The hypnotic, pulsating music and raucous dancing that was born in the heart of Rio de Janeiro has made its way to the United States.
Performing the new "carioca funk" dance phenomenon that has swept through Brazil, musical group Dream Team do Passinho, arrived for the first time to the United States, dancing at the Brazil Foundation’s Annual Gala in New York City.
With the upcoming 2016 Olympic Games set to take place next summer in Rio, there is new generation of Brazilians showcasing their emerging talent and taking on the role of cultural ambassadors.
"We are young, we are black, and we feel immense responsibility because we see the hope in these kids’ eyes and we want to live up to it.”
The young members of Dream Team do Passinho – Diogo Breguete, Hiltinho, Lellêzinha, Pablinho and Rafael Mike, all born and raised in the favelas and shanty towns outside of Rio, are joyous, enthusiastic, performers. Their love for music and dancing is infectious, and has drawn in millions of social media followers around the world.
Much like samba, a dance created by African descendants in Brazil that eventually gained mainstream popularity, today’s young Afro-Brazilians have Passinho. The “passinho”, which translates to “small step”, is a fusion of pop, funk and breakdancing set to Brazilian rhythms like frevo and samba.
What was once considered the dance of drug dealers and thugs, the passinho has gained massive popularity and spread rapidly beyond the walls of the favelas, shattering negative stereotypes.

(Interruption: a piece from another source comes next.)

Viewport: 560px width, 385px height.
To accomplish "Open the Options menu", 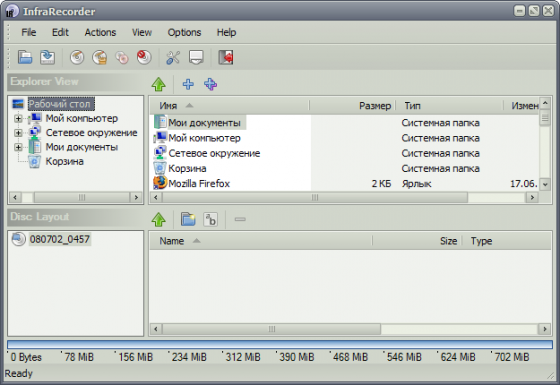I will coord(184,32).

Dance has created an opportunity for the young boys and girls to escape the social and financial barriers of the slums, and thousands of kids in Brazil look up to these entertainers.
“With that comes a social responsibility,” says Rafael Mike the musical leader of the group. “It is very important for us to represent Brazil, and Rio, in a positive way. We are young, we are black, and we feel immense responsibility because we see the hope in these kids’ eyes and we want to live up to it.”
With tens of millions of YouTube views and collaborations with artists like Ricky Martin, the group released their first CD "Aperte o Play" (Everybody Hit Play) in April 2015.
The dancers each have their own distinct styles and ways of performing. Lellêzinha, the only girl in the group, is also an actress in a Brazilian soap opera for Globo TV and has been named L'Oréal Garnier Fructis’ newest spokesperson in Brazil. Her exuberant confidence and talent belie her 17-years. She says it’s the favelas that drive her strong self-assurance.
“Brazilians outside the favelas view us in a discriminatory way, so we feel like we don’t owe anything to anyone,” she says. “That gives us the freedom to create our own style, attitude and ultimately, the confidence to be whoever we want to be.”
Whether on the streets of Rio, established landmarks of New York City, or the concert stages across the world, the single message of the group is that their dance is universal.
It’s a simple dance and belongs to everyone. Most importantly, says Lellêzinha, the beauty and charm of the dance “come from being happy.”